- Mississauga Marathon logo
- Date: May
- Location: Mississauga, Ontario, Canada
- Event type: Road
- Distance: Marathon
- Established: 2004
- Official site: Official Site

= Mississauga Marathon =

Marathon race held in Mississauga

The Mississauga Marathon was an annual marathon race held in Mississauga, Ontario, Canada. It was held from 2004 to 2022. The race was a qualifier for the Boston Marathon.
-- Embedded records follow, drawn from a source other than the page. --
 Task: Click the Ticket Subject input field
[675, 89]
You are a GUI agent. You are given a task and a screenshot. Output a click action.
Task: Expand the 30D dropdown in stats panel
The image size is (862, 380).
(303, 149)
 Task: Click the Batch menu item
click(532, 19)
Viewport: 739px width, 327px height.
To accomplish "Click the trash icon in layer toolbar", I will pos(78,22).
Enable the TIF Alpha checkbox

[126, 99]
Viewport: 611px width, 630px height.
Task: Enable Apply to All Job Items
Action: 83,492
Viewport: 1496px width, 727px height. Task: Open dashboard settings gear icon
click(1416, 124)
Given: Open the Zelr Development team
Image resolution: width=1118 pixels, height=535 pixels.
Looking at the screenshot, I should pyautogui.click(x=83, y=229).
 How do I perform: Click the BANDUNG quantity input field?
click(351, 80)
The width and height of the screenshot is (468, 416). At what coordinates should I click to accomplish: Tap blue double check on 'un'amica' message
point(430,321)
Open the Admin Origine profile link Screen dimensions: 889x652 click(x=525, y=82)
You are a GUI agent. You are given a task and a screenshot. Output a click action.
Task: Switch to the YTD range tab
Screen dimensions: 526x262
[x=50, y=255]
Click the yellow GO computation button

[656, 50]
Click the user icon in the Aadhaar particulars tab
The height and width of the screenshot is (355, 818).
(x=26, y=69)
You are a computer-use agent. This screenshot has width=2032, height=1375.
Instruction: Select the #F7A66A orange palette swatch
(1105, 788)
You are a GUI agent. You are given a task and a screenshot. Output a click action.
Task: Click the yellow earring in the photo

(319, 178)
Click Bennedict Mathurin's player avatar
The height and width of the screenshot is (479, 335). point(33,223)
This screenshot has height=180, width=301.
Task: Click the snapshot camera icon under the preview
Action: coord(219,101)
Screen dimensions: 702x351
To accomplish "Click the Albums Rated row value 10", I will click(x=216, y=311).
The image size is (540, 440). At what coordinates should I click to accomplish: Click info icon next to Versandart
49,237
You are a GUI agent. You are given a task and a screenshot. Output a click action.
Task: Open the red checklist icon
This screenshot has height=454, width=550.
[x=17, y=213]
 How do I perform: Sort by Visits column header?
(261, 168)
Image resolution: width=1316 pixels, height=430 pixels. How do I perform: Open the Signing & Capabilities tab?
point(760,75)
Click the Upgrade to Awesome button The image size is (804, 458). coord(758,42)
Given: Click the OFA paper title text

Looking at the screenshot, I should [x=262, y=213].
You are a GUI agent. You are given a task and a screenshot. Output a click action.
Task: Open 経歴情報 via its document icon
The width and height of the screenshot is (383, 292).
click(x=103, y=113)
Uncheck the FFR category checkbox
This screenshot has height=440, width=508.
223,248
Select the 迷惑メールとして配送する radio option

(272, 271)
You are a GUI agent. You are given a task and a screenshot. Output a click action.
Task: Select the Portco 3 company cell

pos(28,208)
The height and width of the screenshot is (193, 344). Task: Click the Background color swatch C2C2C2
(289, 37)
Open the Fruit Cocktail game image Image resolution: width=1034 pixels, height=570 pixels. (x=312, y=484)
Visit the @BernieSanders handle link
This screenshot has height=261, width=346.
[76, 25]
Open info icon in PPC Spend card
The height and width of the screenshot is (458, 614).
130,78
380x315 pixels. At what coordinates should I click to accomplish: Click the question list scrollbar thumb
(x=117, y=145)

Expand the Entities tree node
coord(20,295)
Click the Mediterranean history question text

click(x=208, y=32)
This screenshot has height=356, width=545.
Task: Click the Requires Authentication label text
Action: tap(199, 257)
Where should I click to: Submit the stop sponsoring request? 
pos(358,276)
In 2023, it was replaced by a new event, the Mississauga Half, which included a half marathon, 10K and 5K races due to new ownership. In 2024, the marathon event is brought back as Beneva becomes the new sponsor for the 42 km event. Mississauga Marathon is again offering all formats of the event, including full marathon, half marathon, 10K, and 5K.

== History ==
With a mandate of "A Run for Everyone", the Mississauga Marathon has a festival atmosphere where spectators, volunteers, runners and their
families enjoy a day of fitness and entertainment. The event includes the full marathon, half marathon, team relay challenge,
10K & 10K student relay, a community favourite, "The Hazel" 5K and the 2K Family Fun Run/Walk rounds out the
weekend ensuring that there truly is an event for everyone.

== Route ==
This point to point course is a fast net downhill. The course starts at Mississauga's City Hall, and makes its way west across the Credit River to Mississauga Road and then travels south for a beautiful stretch past the University of Toronto's Mississauga Campus, Mississauga Golf and Country Club, and continues through some of Mississauga's most beautiful residential neighbourhoods, before winding along the scenic Lake Ontario Waterfront Trail, and back along the Lakeshore to the finish at Lakefront Promenade Park. Small inclines are found at 10 km and 24 km. The 'net' downhill aspect of this race still exists, however, with a 250' (or 80m) drop from start to finish.